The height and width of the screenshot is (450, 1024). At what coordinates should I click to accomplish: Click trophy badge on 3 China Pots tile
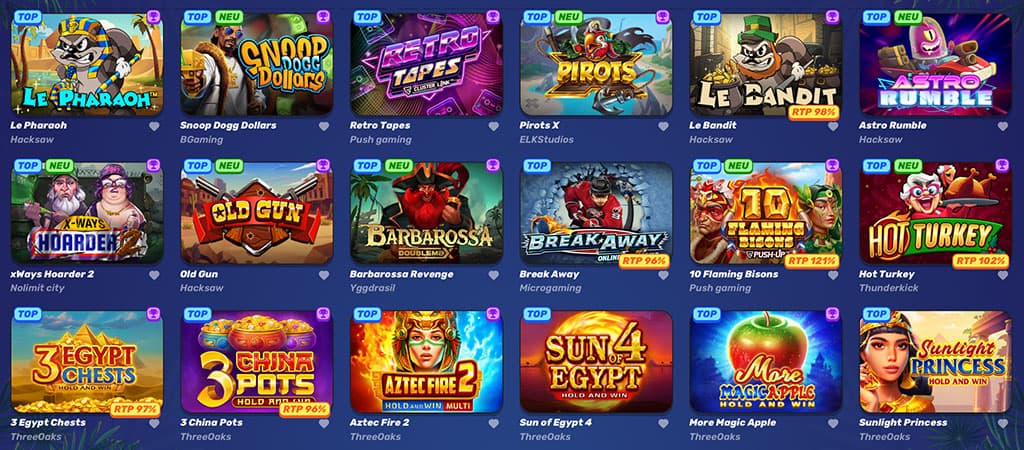(x=323, y=314)
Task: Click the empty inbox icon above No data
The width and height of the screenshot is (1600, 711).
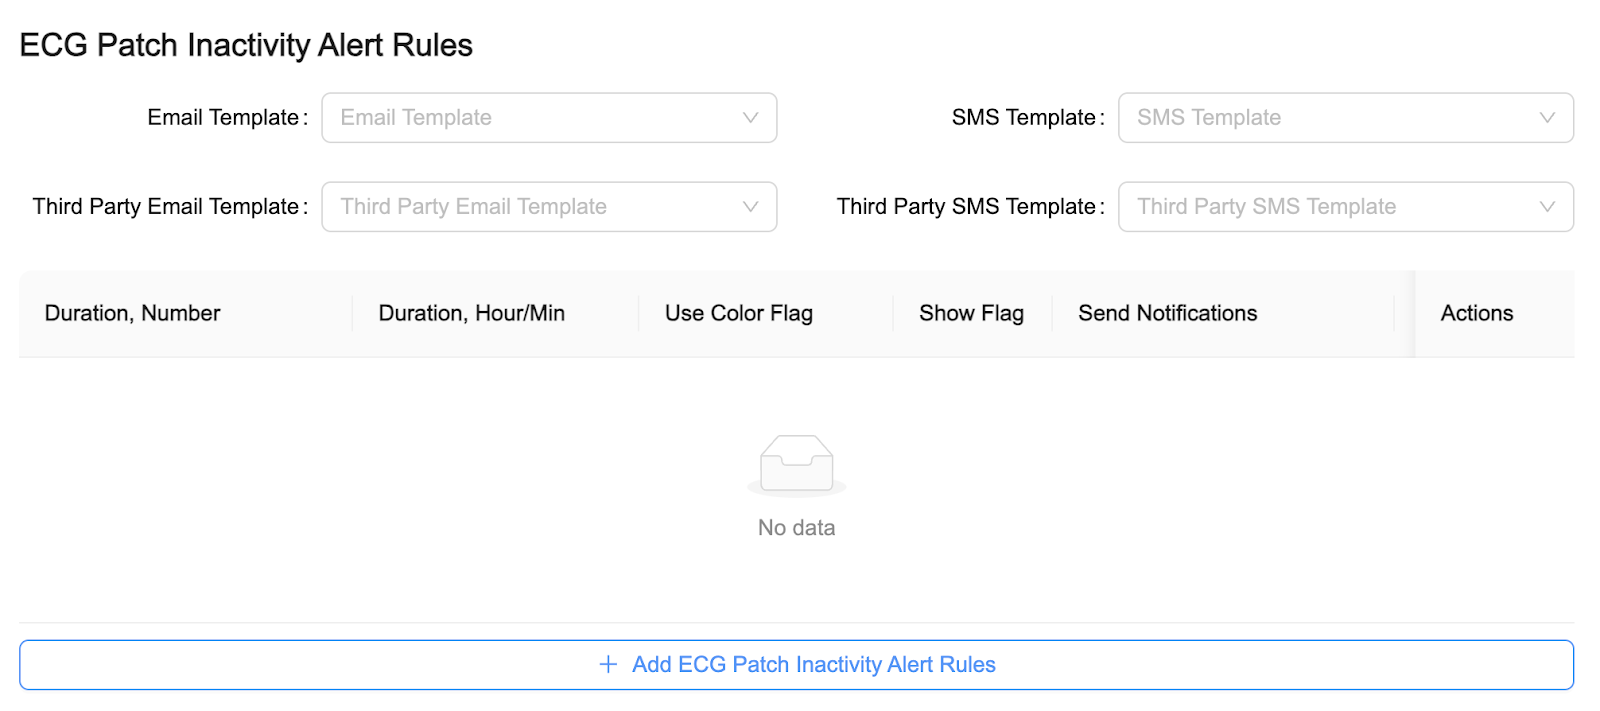Action: pos(797,464)
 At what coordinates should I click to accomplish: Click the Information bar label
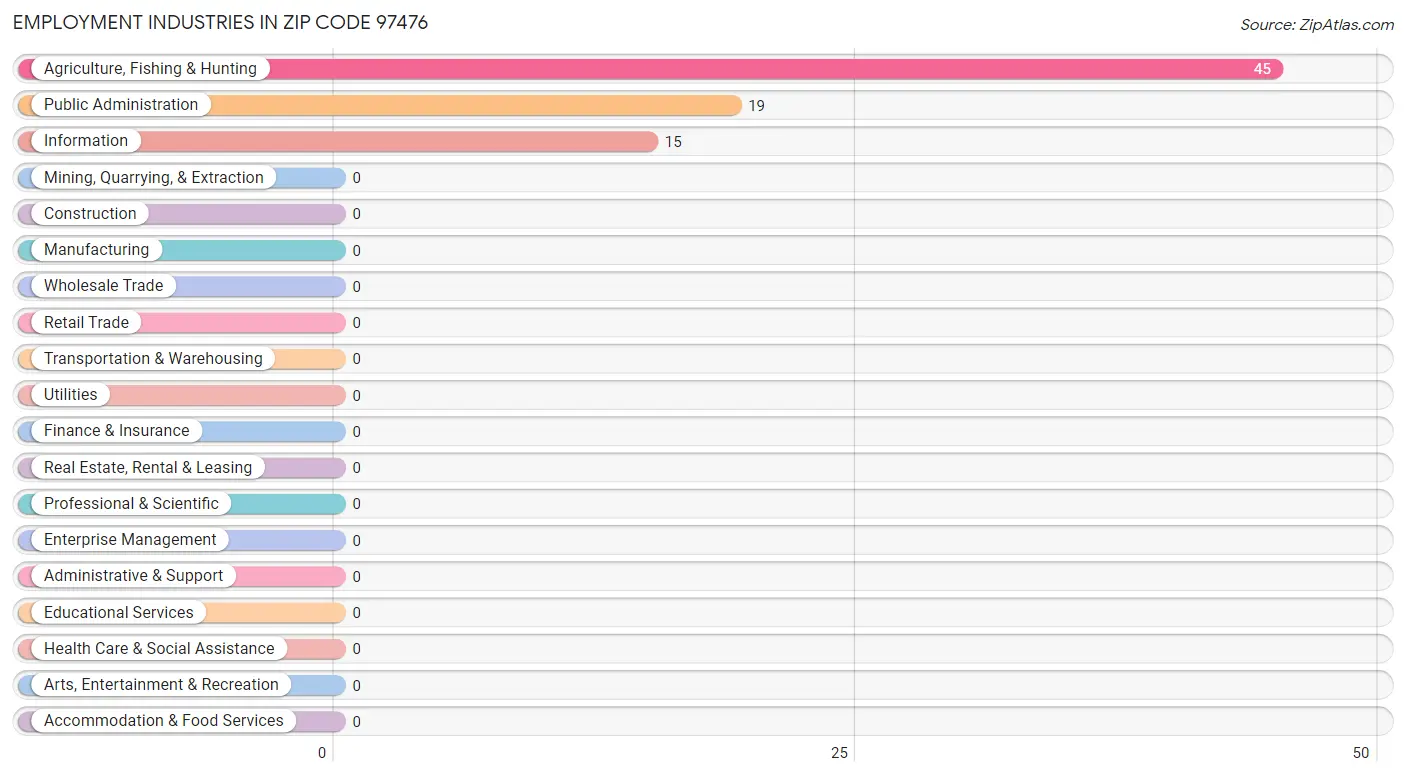pyautogui.click(x=86, y=141)
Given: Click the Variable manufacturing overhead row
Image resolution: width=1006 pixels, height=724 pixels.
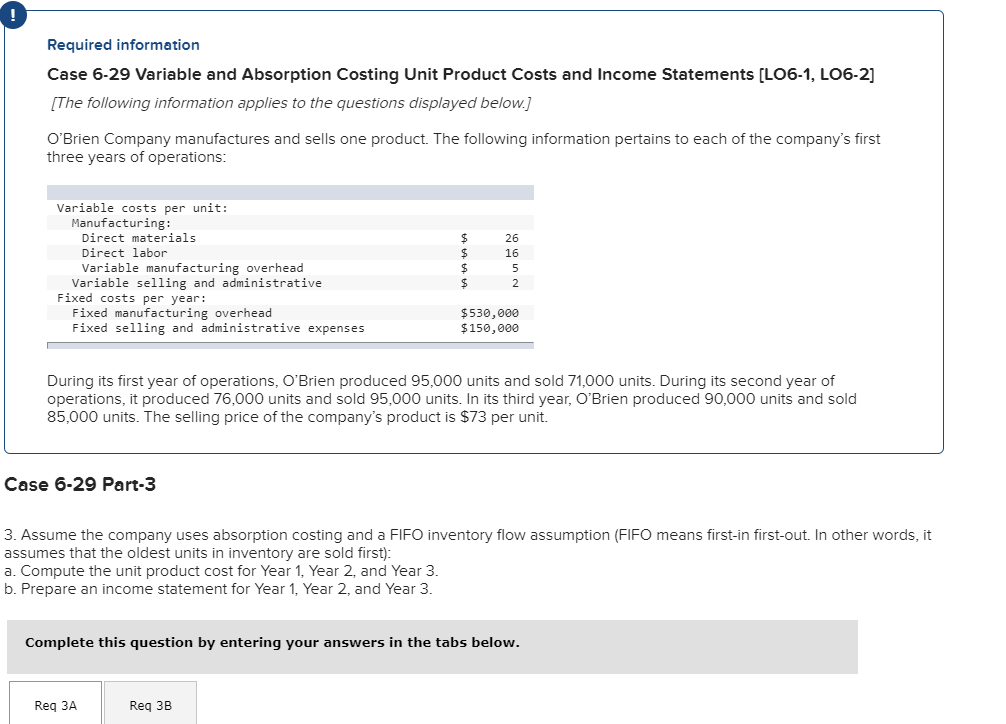Looking at the screenshot, I should [290, 267].
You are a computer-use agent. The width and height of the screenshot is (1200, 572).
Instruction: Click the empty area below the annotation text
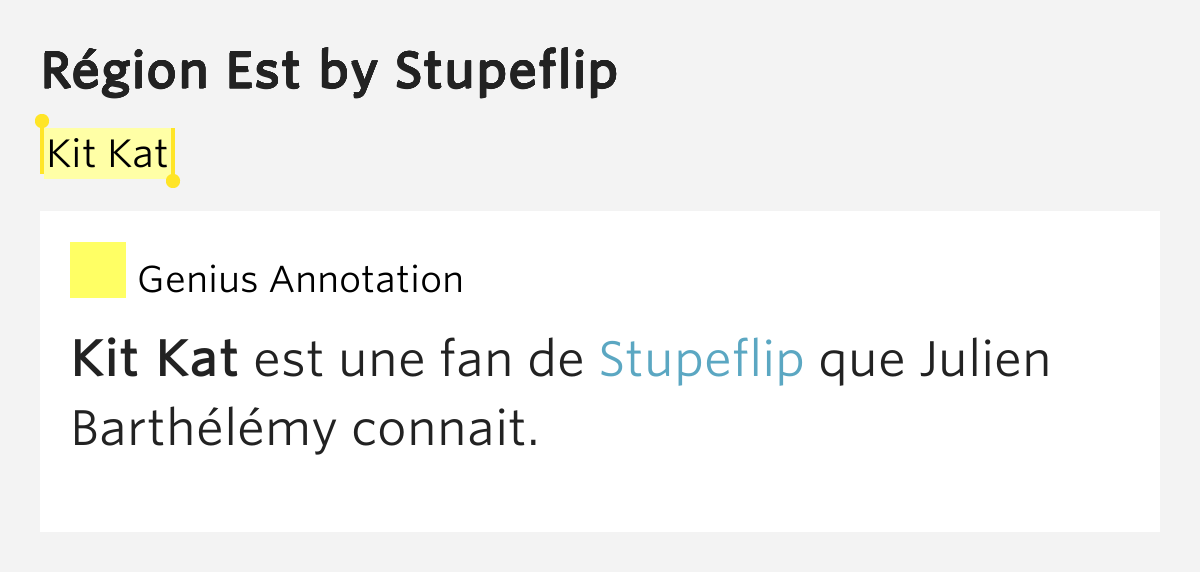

> _Your instructions_
Word for word, restate the lines from the one containing "Task: Click the" through the end of the entries. Do not include pictures.

> _Written answer_
Task: Click the empty inbox icon above No data
The width and height of the screenshot is (1600, 711).
Action: pos(797,464)
 At what coordinates should I click to accomplish: Click the Information bar label
pyautogui.click(x=86, y=141)
Given: Click the Variable manufacturing overhead row
Image resolution: width=1006 pixels, height=724 pixels.
Looking at the screenshot, I should [290, 267].
You are a computer-use agent. The width and height of the screenshot is (1200, 572).
Instruction: Click the empty area below the annotation text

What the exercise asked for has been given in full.